After attending Y Combinator, Shone recently raised a $4 million round from Alven, Liquid 2, Paul Graham, David Marcus and D. Scott Phoenix.
“The basic idea is that autonomous ships are coming. Overall, it seems unavoidable,” co-founder and CEO Ugo Vollmer told me. “And yet, there are still 25 people on the boat and it runs on Windows.”
The team spent a lot of time talking with people working in the shipping industry to understand their needs. After traveling on container ships and buying a tiny boat for prototyping, Shone is already working with a shipping company to retrofit their ships with their technology.

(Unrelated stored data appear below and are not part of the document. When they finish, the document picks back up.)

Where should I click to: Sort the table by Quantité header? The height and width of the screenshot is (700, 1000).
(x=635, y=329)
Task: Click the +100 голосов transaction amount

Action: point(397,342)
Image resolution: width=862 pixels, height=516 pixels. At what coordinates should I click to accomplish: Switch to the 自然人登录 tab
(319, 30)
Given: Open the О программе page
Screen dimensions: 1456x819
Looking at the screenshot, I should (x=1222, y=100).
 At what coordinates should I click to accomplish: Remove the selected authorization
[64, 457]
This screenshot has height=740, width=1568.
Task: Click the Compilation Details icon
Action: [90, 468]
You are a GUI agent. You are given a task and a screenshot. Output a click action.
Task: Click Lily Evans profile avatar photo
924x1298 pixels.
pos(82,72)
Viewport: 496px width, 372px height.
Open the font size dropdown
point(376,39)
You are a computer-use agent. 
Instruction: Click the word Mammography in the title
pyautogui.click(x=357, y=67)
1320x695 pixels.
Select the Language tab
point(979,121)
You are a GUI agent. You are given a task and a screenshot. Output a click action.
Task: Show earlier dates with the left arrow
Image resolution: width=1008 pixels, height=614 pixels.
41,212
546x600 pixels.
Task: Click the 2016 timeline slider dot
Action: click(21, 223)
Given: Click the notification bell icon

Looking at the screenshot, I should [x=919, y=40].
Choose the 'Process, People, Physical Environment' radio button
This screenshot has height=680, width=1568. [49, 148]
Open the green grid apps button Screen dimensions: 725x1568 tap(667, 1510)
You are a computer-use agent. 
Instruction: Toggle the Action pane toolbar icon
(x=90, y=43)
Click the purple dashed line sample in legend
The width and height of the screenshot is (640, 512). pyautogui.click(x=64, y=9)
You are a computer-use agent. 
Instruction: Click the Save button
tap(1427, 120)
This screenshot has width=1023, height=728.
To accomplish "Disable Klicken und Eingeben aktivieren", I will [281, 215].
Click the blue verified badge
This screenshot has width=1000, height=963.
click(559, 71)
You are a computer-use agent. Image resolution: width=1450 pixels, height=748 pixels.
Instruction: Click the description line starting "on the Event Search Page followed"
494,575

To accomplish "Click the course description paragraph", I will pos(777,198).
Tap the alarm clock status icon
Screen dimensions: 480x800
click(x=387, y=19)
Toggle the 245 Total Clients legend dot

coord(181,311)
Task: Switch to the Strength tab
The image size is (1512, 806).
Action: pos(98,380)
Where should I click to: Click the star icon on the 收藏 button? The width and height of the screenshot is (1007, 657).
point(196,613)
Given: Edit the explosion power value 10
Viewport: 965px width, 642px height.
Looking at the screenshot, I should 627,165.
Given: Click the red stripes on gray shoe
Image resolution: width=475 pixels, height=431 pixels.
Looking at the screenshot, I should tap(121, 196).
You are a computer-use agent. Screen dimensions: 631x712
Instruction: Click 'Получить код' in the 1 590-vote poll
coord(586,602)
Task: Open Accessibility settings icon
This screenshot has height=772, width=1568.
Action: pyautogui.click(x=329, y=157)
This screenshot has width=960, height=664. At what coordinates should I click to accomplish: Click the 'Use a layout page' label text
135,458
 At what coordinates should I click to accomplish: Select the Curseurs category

“Our vision is that it’s going to happen progressively,” Vollmer said. “There will be a lot of navigation assistance systems first.”
At first, it could lead to fewer people on the boat. There are around 15 people maintaining the engine and the machinery. These people won’t go away any time soon. But there are also around ten people who are keeping an eye on the radar, on the different tools and also on the sea itself. They rotate as they need to have a small team in the cabin 24/7.
This second team could need some help, and this is where Shone shines. The startup adds a few sensors but mostly hooks their system to existing sensors. While there are a ton of sensors already, none of them communicate together.
Shone can combine all this data and analyze it to give some insights. Eventually, the startup plans to recommend different courses to save some fuel and time. Existing autopilot solutions on ships is more like cruise control in cars. You can follow a predetermined path, but you can’t say “let’s go from A to B”.
And saving fuel is key when it comes to global warning. Each ship carries a mountain of goods, so it’s quite efficient when you think about the impact of one ton of goods. But if you can make a container ship slightly more efficient, it would have a huge impact on the environment.
“If you can make a 1 percent optimization, you have a bigger impact than Tesla today,” Vollmer said. It’s hard to compare those two things as cars and ships are different beasts though.
For now, Shone is only focusing on deep sea. The crew doesn’t handle the first and last mile anyway as someone from the harbor usually comes on board to guide you to the dock.
Shone has signed a partnership with CMA CGM to collect data and add some hardware devices. It’s still early days for Shone as the company is first focusing on situational awareness before moving further into recommendations.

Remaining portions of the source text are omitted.